Kaum Chancen für ein modulares Smartphone

So groß meine Vorfreude auf Project Ara auch sein mag, bereite ich mich trotzdem auf eine Enttäuschung vor. Erfahrungsgemäß gibt es zwischen der ersten und zweiten Version neuer Geräte einen großen Sprung, der viele "Geburtsfehler" beseitigt. So dass man mit etwas Geduld weniger Frust und länger Spaß hat. Beim Design bin ich zu Abstrichen bereit, denn durch die verschiedenen Module wird das Baukasten-Smartphone optisch nicht so aus einem Guss sein, wie etwa das iPhone 6 oder das Galaxy Alpha. Doch ob das auch für die Masse der Käufer gilt, wage ich zu bezweifeln.

Schon bei den PCs zeigt sich, dass die große Zeit der Bastler, die Komponenten selber austauschen, vorbei ist. Die Technik hat ein Niveau erreicht, die den regelmäßigen Austausch von Bauteilen überflüssig macht, und es reicht, sich alle paar Jahre ein neues Gerät zu kaufen. Da kann ich es nachvollziehen, dass man sich lieber mit anderen Dingen als der Hardware-Aufrüstung beschäftigt.
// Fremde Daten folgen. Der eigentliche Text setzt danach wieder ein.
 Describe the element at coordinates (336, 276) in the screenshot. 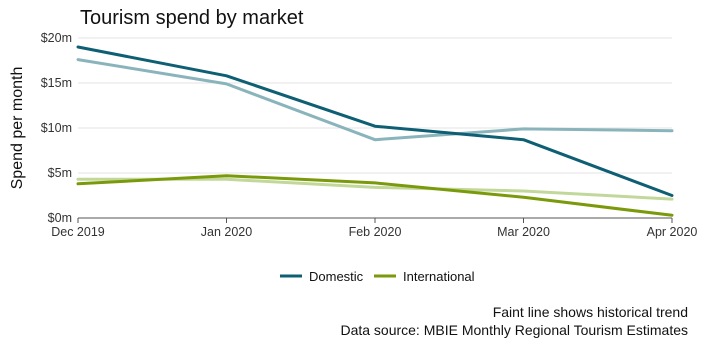

I see `legend-label: Domestic` at that location.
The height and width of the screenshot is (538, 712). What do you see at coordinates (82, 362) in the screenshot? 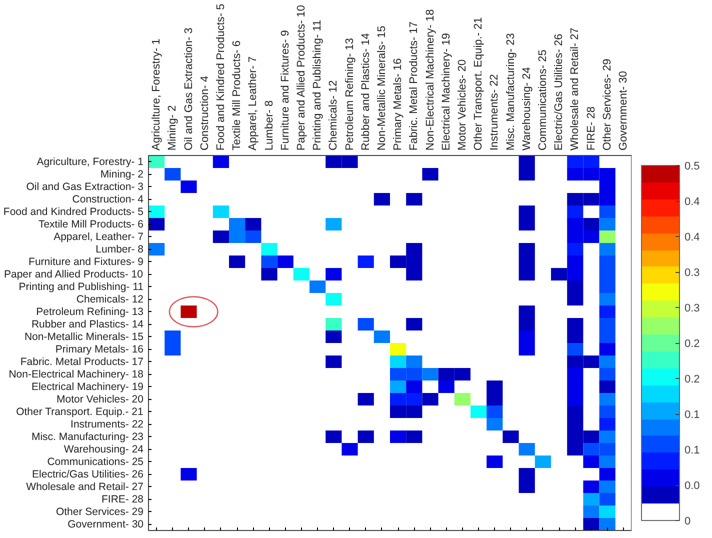
I see `y-tick-label: Fabric. Metal Products- 17` at bounding box center [82, 362].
So wird Project Ara - so sehr es mir auf gefallen mag - am Ende nur ein Nischenprodukt sein, wenn der Smartphone-Baukasten überhaupt eine Zukunft hat. Denn in der Nische lässt sich nur wenig Geld verdienen - und das wollen Drittanbieter mit ihren Modulen. Ich warte also mit einem lachenden und einem weinenden Auge weiter geduldig auf Project Ara.